From the left: Ts Mohd Zabri Adil Talib (Acting Head of Division, Cyber Security Responsive Services, CyberSecurity Malaysia), Shazad Shahid (CEO at TPS Worldwide), Genie Gan (Senior Accredited Board Director. Government Affairs & Public Policy) and Vladislav Tushkanov (Lead Data Scientist at Kaspersky).

The panel discussion predominantly revolved around topics of data privacy, transparency, and user safety in light of the extensive integration of AI. However, Shahid's bold stance on the issue injected a moment of fervour into the discussion. He staunchly advocates for granting individuals the authority not only to retrieve the data they provided consensually but also to request its deletion.

Shahid's perspective on data transparency and privacy caught Tushkanov's attention, prompting him to craft counterarguments. Tushkanov clarified that while Shahid's suggestions may be feasible for data stored in traditional databases, they pose a different set of challenges when applied to Machine Learning (ML) models like ChatGPT. He emphasised that ML models such as ChatGPT not only store data but also learn and internalise it. Requesting the removal of data from such models is akin to asking them to forget the acquired knowledge.

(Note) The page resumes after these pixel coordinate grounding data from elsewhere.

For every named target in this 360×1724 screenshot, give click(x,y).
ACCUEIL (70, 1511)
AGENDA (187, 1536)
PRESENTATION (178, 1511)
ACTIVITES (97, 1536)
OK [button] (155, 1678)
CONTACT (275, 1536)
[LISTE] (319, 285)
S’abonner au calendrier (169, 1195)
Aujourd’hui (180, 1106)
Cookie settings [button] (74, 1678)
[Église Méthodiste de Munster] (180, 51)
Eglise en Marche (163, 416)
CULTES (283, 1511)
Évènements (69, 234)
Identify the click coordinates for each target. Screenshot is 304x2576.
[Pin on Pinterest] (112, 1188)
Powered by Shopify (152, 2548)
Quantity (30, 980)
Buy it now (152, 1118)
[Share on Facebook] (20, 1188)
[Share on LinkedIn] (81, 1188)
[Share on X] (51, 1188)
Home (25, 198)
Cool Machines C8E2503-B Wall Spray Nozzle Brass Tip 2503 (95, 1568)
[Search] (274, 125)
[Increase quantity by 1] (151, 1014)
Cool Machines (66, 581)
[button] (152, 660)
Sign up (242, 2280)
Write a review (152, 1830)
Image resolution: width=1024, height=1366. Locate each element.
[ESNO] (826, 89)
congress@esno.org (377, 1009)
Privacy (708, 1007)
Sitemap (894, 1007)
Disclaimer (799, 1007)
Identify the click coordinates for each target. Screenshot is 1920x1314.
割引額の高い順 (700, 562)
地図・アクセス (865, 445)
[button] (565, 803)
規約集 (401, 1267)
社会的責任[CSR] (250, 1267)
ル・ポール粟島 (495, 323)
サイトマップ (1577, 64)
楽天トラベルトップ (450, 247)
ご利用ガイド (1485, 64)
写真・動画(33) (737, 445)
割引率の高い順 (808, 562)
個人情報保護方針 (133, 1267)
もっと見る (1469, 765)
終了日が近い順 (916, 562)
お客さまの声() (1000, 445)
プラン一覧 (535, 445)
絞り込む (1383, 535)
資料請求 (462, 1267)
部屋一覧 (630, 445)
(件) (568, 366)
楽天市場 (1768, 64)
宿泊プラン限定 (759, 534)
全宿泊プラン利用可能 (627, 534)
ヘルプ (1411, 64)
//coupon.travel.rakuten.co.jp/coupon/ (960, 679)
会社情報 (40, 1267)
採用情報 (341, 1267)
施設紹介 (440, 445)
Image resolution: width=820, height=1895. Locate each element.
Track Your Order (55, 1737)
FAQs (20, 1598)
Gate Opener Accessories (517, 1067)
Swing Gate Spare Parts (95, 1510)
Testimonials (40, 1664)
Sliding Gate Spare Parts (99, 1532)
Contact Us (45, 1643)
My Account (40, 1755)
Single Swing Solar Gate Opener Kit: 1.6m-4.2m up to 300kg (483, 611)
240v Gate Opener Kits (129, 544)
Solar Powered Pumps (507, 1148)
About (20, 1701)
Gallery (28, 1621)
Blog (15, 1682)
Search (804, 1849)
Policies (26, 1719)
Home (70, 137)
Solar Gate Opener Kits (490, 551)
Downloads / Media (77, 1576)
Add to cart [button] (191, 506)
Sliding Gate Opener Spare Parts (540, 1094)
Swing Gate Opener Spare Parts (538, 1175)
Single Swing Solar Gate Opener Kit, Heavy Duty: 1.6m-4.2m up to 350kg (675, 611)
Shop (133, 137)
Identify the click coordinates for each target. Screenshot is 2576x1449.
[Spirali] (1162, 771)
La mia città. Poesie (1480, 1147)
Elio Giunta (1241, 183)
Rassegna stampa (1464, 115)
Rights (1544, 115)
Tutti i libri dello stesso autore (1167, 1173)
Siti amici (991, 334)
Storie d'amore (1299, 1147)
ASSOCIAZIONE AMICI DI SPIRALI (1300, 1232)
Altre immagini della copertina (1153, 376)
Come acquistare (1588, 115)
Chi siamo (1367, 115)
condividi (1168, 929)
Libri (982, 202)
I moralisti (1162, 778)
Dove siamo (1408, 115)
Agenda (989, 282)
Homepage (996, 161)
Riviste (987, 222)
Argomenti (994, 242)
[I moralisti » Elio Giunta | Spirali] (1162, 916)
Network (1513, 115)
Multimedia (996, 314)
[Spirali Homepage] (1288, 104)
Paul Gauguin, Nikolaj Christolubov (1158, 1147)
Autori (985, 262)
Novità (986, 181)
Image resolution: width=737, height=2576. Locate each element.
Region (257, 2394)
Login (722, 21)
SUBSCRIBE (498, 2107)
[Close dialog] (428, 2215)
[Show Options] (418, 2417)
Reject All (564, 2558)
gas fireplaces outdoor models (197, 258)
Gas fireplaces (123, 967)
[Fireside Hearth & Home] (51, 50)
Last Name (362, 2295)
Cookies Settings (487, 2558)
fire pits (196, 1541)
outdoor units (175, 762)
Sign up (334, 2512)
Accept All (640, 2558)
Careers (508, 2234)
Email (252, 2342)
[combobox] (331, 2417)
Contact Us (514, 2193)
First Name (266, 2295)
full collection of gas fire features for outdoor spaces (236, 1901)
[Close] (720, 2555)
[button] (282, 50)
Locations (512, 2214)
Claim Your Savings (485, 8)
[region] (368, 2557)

Tushkanov stressed the necessity of ethical frameworks to uphold data integrity and privacy for all parties involved. He highlighted Kaspersky's initiative at the Internet Governance Forum in Kyoto, where they introduced six cybersecurity principles for the responsible use of AI.

Following Tushkanov's counterarguments, Mohd Zabri echoed similar sentiments. He advocates for government collaboration with the private sector to expedite the implementation of laws and regulations ensuring the ethical and responsible use of AI technology.

Mohd Zabri emphasised the importance of talent development to address the existing talent gap in Malaysia. He believes that by resolving this issue, the government can then work in tandem with the private sector to accelerate the formulation of regulations and enhance cybersecurity capabilities, thus promoting ethical AI use in Malaysia.